How long you may have to wait: The IRS understands the importance of timely processing of tax returns and refund issuance. We have processed all error free returns received prior to April 2021 and continue to work the returns that need to be manually reviewed due to errors. 

We are continuing to reroute tax returns and taxpayer correspondence from locations that are behind to locations where more staff is available, and we are taking other actions to minimize any delays. Tax returns are opened and processed in the order received.

As the return is processed, whether it was filed electronically or on paper, it may be delayed because it has a mistake including errors concerning the Recovery Rebate Credit, is missing information, or there is suspected identity theft or fraud.

If we can fix it without contacting you, we will. If we need more information or need you to verify that it was you who sent the tax return, we will write you a letter.

The resolution of these issues could take 90 to 120 days depending on how quickly and accurately you respond, and the ability of IRS staff trained and working under social distancing requirements to complete the processing of your return.

What you should do: In most instances, no further action is needed but you may check Where’s my refund or you can view your account.

If you filed electronically and received an acknowledgement, you do not need to take any further action other than promptly responding to any requests for information.
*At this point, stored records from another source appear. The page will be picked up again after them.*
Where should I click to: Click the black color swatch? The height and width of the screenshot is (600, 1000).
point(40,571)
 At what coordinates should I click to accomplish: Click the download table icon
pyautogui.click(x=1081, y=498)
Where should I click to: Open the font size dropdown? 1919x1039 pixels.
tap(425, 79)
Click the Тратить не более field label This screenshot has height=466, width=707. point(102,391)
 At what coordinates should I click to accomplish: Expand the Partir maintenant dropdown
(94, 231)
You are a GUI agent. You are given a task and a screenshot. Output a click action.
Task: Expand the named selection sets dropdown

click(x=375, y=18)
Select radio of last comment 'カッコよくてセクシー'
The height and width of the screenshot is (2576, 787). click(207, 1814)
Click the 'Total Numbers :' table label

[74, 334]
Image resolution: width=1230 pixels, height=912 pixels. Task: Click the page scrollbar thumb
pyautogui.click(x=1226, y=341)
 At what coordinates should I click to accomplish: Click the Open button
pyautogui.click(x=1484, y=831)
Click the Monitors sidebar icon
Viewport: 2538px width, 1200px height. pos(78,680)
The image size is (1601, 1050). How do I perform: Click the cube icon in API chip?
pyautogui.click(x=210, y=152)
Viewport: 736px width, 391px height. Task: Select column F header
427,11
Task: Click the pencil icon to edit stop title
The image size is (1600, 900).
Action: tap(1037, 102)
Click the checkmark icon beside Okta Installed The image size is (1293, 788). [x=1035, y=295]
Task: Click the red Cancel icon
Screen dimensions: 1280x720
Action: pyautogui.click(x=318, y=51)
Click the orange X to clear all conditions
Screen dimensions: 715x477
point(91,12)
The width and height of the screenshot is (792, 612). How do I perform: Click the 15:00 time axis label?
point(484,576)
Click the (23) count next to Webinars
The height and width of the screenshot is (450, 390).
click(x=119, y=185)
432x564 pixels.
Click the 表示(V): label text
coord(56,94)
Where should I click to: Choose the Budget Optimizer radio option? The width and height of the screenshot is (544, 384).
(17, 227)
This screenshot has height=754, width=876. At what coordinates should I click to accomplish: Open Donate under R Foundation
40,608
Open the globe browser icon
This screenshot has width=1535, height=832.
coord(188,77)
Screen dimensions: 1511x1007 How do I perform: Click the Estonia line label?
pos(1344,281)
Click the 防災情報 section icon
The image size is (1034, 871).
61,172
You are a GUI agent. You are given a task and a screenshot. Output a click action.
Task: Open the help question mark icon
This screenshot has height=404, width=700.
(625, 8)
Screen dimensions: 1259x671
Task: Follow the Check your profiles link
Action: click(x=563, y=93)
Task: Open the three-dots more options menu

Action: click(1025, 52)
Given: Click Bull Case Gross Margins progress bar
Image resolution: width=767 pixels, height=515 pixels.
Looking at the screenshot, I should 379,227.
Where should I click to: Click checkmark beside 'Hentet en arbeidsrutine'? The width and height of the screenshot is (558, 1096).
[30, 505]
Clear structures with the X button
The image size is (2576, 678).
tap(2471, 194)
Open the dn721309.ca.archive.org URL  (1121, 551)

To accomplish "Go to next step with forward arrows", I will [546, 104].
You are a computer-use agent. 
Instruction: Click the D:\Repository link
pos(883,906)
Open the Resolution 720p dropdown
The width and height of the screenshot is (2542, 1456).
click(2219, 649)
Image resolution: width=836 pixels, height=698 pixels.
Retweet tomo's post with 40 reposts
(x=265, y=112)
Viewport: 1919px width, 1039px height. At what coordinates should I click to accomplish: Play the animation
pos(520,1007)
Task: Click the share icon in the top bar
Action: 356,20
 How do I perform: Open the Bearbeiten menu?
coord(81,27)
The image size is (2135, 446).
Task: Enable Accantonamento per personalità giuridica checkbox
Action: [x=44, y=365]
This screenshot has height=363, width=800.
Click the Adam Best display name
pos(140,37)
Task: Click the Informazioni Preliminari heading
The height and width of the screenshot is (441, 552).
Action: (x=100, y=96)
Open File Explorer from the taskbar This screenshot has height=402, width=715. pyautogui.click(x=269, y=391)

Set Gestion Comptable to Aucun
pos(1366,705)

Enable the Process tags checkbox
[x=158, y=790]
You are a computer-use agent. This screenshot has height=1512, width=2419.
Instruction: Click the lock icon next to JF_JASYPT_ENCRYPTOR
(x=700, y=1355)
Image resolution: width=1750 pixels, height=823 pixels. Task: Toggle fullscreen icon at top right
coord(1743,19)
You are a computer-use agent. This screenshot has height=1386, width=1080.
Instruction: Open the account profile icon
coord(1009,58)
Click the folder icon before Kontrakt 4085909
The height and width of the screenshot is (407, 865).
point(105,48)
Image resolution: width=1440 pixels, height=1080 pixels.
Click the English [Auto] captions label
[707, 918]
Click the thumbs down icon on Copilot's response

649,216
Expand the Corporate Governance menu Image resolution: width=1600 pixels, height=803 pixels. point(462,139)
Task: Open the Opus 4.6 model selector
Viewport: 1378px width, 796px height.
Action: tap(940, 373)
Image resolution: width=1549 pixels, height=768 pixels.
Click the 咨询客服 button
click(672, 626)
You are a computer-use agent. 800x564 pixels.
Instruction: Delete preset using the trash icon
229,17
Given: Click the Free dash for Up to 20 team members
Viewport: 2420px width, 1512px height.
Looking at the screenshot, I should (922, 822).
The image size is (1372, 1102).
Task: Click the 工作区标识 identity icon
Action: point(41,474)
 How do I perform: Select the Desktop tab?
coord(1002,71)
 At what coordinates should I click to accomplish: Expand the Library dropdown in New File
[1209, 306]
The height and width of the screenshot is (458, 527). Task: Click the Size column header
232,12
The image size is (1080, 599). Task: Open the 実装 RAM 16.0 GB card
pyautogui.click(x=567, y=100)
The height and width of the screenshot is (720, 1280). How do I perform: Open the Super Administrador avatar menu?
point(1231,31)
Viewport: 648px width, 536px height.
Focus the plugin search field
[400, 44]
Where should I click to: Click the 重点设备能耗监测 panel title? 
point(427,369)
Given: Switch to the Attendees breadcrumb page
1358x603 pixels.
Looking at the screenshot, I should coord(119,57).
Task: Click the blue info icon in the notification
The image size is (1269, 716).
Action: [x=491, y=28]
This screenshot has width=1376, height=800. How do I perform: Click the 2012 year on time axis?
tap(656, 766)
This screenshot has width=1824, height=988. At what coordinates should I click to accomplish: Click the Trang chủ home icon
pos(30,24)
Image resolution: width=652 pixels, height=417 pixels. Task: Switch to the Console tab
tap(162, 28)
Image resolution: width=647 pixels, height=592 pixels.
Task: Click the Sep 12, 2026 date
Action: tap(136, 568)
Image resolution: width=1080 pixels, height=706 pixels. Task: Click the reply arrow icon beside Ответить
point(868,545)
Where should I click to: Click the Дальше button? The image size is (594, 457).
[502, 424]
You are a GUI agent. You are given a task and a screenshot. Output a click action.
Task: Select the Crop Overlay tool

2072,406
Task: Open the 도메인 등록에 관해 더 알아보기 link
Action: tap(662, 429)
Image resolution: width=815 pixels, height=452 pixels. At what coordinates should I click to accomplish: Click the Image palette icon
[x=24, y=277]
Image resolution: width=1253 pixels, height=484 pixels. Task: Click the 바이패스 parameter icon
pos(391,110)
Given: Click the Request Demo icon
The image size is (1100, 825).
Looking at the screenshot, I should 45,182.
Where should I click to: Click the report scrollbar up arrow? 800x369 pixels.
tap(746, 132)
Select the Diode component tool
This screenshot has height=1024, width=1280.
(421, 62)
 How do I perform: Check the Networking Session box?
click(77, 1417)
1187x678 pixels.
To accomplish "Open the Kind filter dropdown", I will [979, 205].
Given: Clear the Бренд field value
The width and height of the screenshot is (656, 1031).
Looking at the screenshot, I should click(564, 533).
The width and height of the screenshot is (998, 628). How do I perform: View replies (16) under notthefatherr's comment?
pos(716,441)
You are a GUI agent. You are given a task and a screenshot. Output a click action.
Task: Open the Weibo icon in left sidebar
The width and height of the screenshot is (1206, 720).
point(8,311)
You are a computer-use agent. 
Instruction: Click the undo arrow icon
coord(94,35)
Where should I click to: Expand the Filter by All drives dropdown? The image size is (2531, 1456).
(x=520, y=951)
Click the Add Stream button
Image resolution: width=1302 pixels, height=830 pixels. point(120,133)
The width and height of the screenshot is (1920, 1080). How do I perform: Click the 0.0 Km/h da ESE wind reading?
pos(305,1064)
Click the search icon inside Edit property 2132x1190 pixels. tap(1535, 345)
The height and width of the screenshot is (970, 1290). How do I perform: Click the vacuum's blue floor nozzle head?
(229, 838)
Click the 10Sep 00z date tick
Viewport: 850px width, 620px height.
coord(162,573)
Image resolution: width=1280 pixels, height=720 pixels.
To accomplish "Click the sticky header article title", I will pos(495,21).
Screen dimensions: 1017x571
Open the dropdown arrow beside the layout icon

If you filed on paper, check Where’s my refund? If it tells you we have received your return or are processing or reviewing it, we are processing your return, but it may be under review.

We’re working hard to get through the backlog. Please don’t file a second tax return or contact the IRS about the status of your return.

Please note: When the IRS refers to an “error” on a taxpayer’s return, it does not necessarily mean it is a data entry error.  The “error” could be any number of issues, from a hiccup in the IRS’ e-file programming to an Economic Impact Payment the IRS issued but you never received.

Bottom line is if you haven’t yet received a refund you are expecting, please continue to be patient and watch the IRS’ Where’s My Refund? online tool for the most up-to-date information possible about the status of your return.”

We hope this information directly from the IRS is helpful.

Like you, we'll do our best to be patient with the IRS and hopefully they work through their workload sooner rather than later.